## REQUEST 1
Reproduce the stretch of the budgie taming thread from "Nijjamonkyy" through "with being caught.".
## REQUEST 2
In the budgie taming thread, what does iHeartPieds suggest putting over your hand when you go to catch the bird?
## REQUEST 3
Write what comes next in the budgie taming thread, picking up after its final sentence.

Does anyone have any tips for how I proceed with Rito? I can't seen to get past this barrier. How would I tame Taco when he's better, and is there a better/less stressful way to transport him to the vets? 
Thanks

Nijjamonkyy


----------



## iHeartPieds (Jan 9, 2017)

When you go to catch him, put a pillow case over your hand like a glove. This means he will be scared of the pillow case, not your hand and will not associate your hand with being caught.


----------



## RavensGryf (May 8, 2015)

As for taming (not for catching for the vets), you’ll need to go at each budgie’s own pace, and not try to rush things. This can mean weeks of consistency, or even months depending on the bird. Keep up the good work, and slowly coax with millet or a favorite treat to come out farther and explore different areas, always keeping ‘bird safe’ surroundings in mind. Also, having him see you in the room, relaxed and acting calm and “normal” as you do things, or just sit and read, etc. will give him opportunity to observe and get him used to you.

## MATERIAL

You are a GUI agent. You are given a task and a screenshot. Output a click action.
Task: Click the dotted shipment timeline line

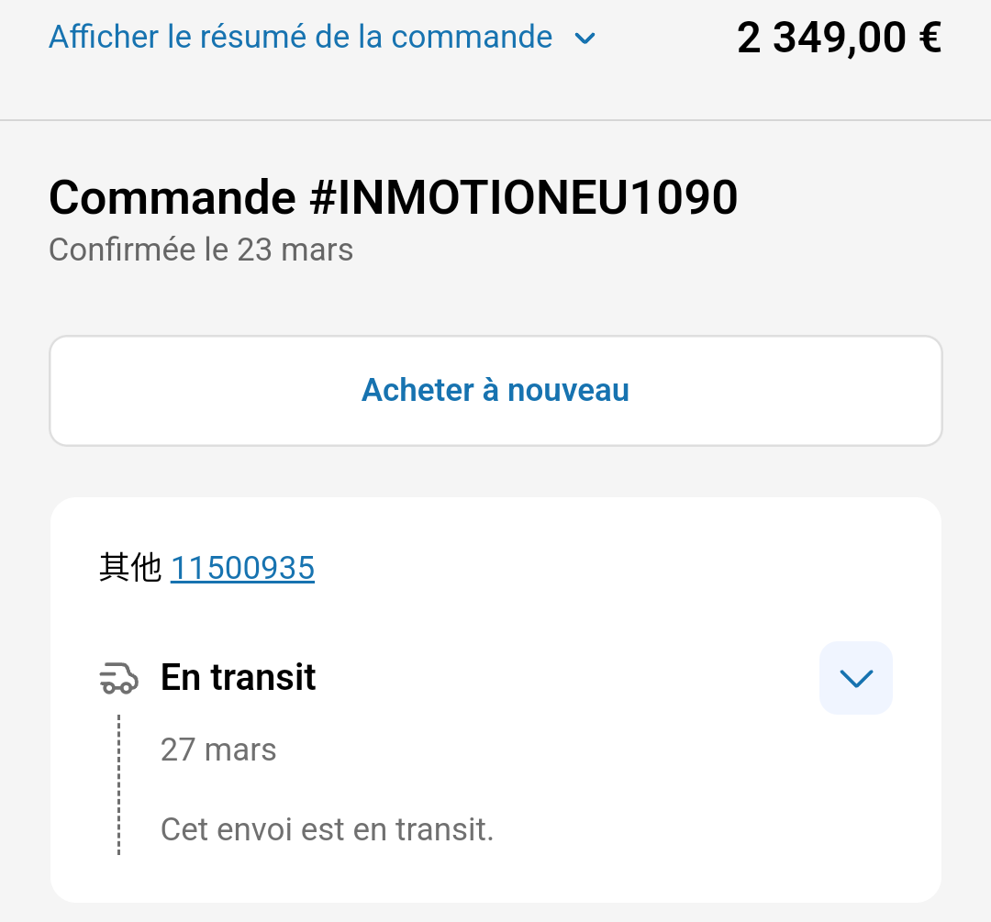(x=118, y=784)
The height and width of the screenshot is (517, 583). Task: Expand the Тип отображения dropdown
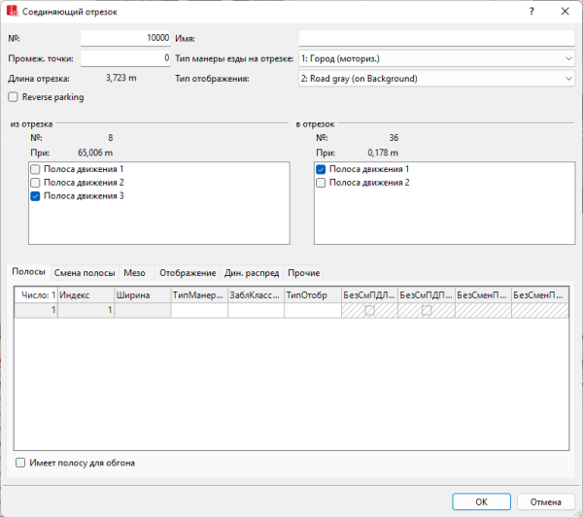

## TASK RESPONSE 1
Nijjamonkyy


----------



## iHeartPieds (Jan 9, 2017)

When you go to catch him, put a pillow case over your hand like a glove. This means he will be scared of the pillow case, not your hand and will not associate your hand with being caught.

## TASK RESPONSE 2
A pillow case, worn like a glove.

## TASK RESPONSE 3
Some budgies, depending on their individual personality, will only seem to tolerate human interaction to a certain point, then they will put up boundaries that you’ll need to respect. Other budgies are good candidates for a close bond with a human. You’ll come to know how they are after enough time has gone by. 

To take to the vet, unfortunately you will have to catch him against his will. Darkening the room can help. Relax your body language and don’t be in a hurry. Using a cloth in your hand can provide a larger surface area and make it easier to get him. It also may help him not associate your hands with a bad experience. Best wishes!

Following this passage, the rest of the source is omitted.